Тьма в конце тоннеля. Обмен Фарнеманна. Человек без лица. | страница 5
В пятом вагоне, в дальнем конце он заметил Стивера. Тот сидел с безразличным выражением лица. Переходя в следующий вагон, Уэлком покосился на помощника машиниста — юного жеребчика, одетого в отутюженную синюю форму с золотой кокардой. Уэлком прибавил скорости и добрался до первого вагона еще до того, как поезд затормозил.
— «Тридцать Третья улица», остановка «Тридцать Третья улица».
Голос помощника, пройдя сквозь недра усилителя, превращался в глас гиганта, а на самом-то деле, подумал Уэлком, это бледный рыжий недомерок, двинь ему хорошенько справа, челюсть и лопнет, как фарфоровая. Мелькнувшее перед Уэлкомом видение — разлетающаяся, как бульонная чашка, челюсть — на миг вызвало у него улыбку, но он тут же вспомнил сидевшего колодой Стивера с дурацкой цветочной коробкой и нахмурился. Бессловесный гиббон, куча мускулов — и только.
Двери уже начали закрываться, когда, прижав их плечиком, в вагон влетела «птичка». Уэлком с интересом взглянул на нее. Предельно короткая мини-юбка открывала длинные ноги в белых сапогах. Посмотрим, что с фасадом… О-ля-ля! Черноволосая, глазастая, ресницы подрагивают, губы как георгины. Вот это да!
«Фата Моргана» проплыла по вагону и уселась впереди.
— «Двадцать Восьмая улица», — гласом архангела протрубил помощник машиниста. — Следующая станция «Двадцать Восьмая улица».
Уэлком прижал бедром латунную ручку двери. 28-я улица.

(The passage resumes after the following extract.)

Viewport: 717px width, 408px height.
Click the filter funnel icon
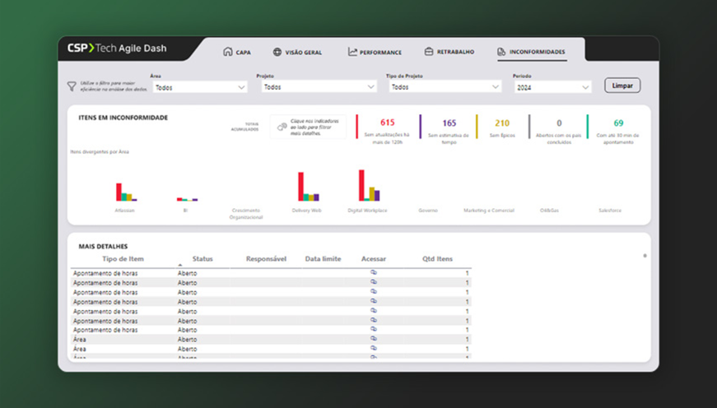72,86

Отлично. Он наскоро прикинул, сколько пассажиров в вагоне. Так, человек тридцать сидящих плюс группа юнцов у передней двери. Ну, половину из них придется вышвырнуть. Господи, а эта красотка чего встала? Идиотка, нашла время глазки строить! Нет, это он сам идиот…
Лонгмен
Лонгмен сидел в первом вагоне напротив стальной двери кабины машиниста. Его сверток, завернутый в грубую оберточную бумагу и перевязанный суровым шпагатом, лежал на коленях.
Он сел на «Пелем 1-23» на «86-й улице», чтобы наверняка успеть к «28-й» занять место перед кабиной. В сущности, место не имело значения, просто его «заклинило». На этом настаивал только он, остальным было все равно. Сейчас он понимал, что уперся именно потому, что был уверен: никакого сопротивления не последует. В противном случае Райдер распорядился бы по-иному.
Он наблюдал за двумя мальчишками лет восьми-десяти. Стоя у дверного окна, они по уши погрузились в игру — понарошку управляли поездом. Как ему хотелось, чтобы их тут не было, но увы… В любом поезде всегда найдется пара — иногда взрослых людей, — увлеченно играющих в машинистов. В этом есть что-то романтическое.